Work to complete — In the woodworking blog post, copy the passage between "Friday, April 18, 2014" and "for the weekend.", inclusive, and swap every "Adirondack" for "Muskoka".

Quoted passage —
Friday, April 18, 2014

Finishing the Cedar Adirondack Chair and Patio Set

This past week was a busy one. Editing the massive amount of video from the Adirondack chair project.  There was a ton of video footage to sort through.  It was a challenge to organize it in a concise way and so the ultimate decision was to break it up into multiple video segments for better presentation. I successfully got Part 1 published, only to have to take it down again due to a technical error. Thankfully, part 1 of the Cedar Adirondack Chair and Patio Set build made it back onto Youtube without too much time elapsing and part 2 was able to be published in time for the weekend.

Part 3 of the Cedar Adirondack Chair and Patio Set build was posted Thursday evening and it felt good to finally finish that aspect of the project.

I have always found the easy part of a woodworking project to be the actual building.  It is the culmination of planning and preparation.   The more planning and preparation you do, the smoother the building stage goes.  You can step back from all your hard work and admire the planks of wood that used to be but are no more.  You have created something.  However, now is not the time to let your guard down.  Now you have to decide what you want the future of this project to be.

Yes cedar is very resistant to rot and mildew.  That along with its abundance and relatively reasonable price is why it is one of the first species of wood used for outdoor projects.  However, just because it is resistant does not mean it is impervious.

A few other reasons you may want to consider protecting a cedar project might include:

1.  It turns a weathered grey color.  That deep rich amber red color that makes a project look so desirable at first will soon turn to a dull grey.  Which is fine if you like greenish grey.  However, if why you choose cedar in the first place is the rich color.  You will want to protect it.

2.  Cedar tends to splinter easily.  The wood grain is not a tightly compacted grain pattern like you might see with a hardwood species such as oak.  Its fibers are easily split.  Add to that the expansion and contraction that any species of wood will undergo, especially when left outside, and you might be picking a few splinters.

Data block —
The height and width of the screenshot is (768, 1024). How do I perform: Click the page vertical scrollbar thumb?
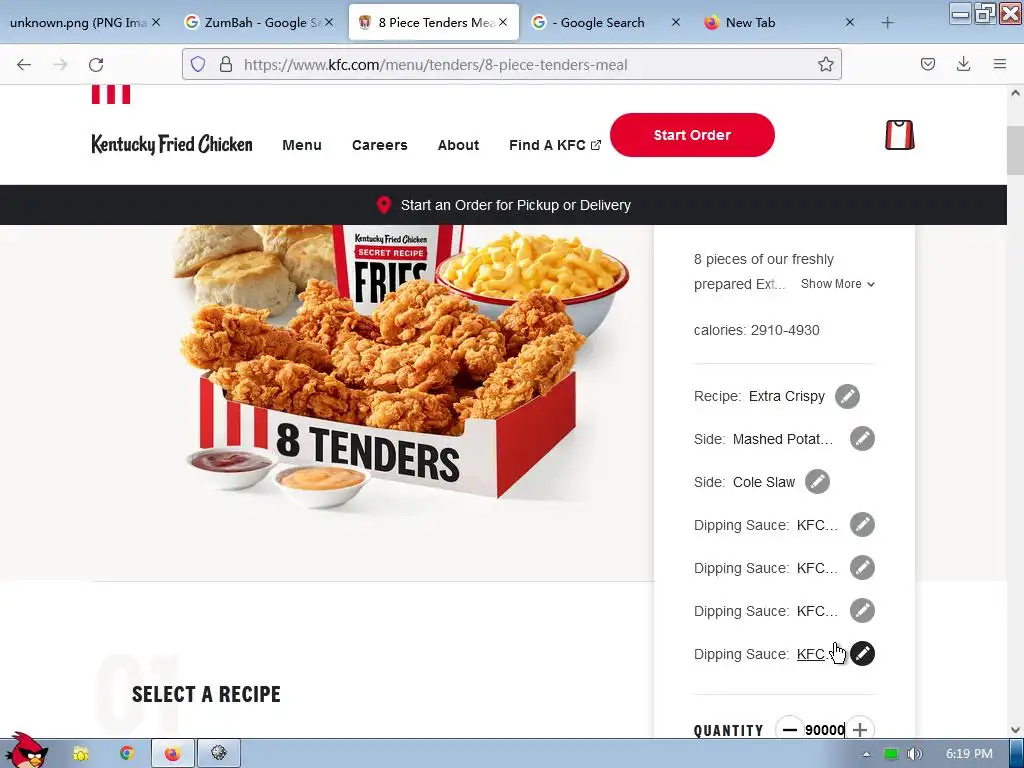tap(1015, 150)
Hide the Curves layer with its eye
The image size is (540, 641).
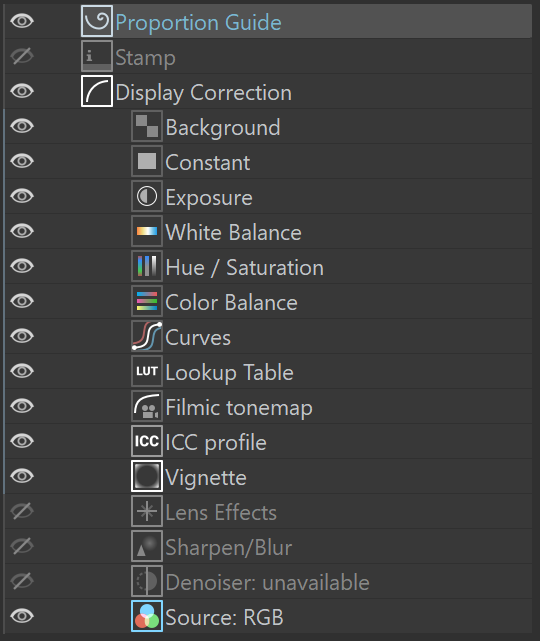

Completed task —
Friday, April 18, 2014

Finishing the Cedar Muskoka Chair and Patio Set

This past week was a busy one. Editing the massive amount of video from the Muskoka chair project.  There was a ton of video footage to sort through.  It was a challenge to organize it in a concise way and so the ultimate decision was to break it up into multiple video segments for better presentation. I successfully got Part 1 published, only to have to take it down again due to a technical error. Thankfully, part 1 of the Cedar Muskoka Chair and Patio Set build made it back onto Youtube without too much time elapsing and part 2 was able to be published in time for the weekend.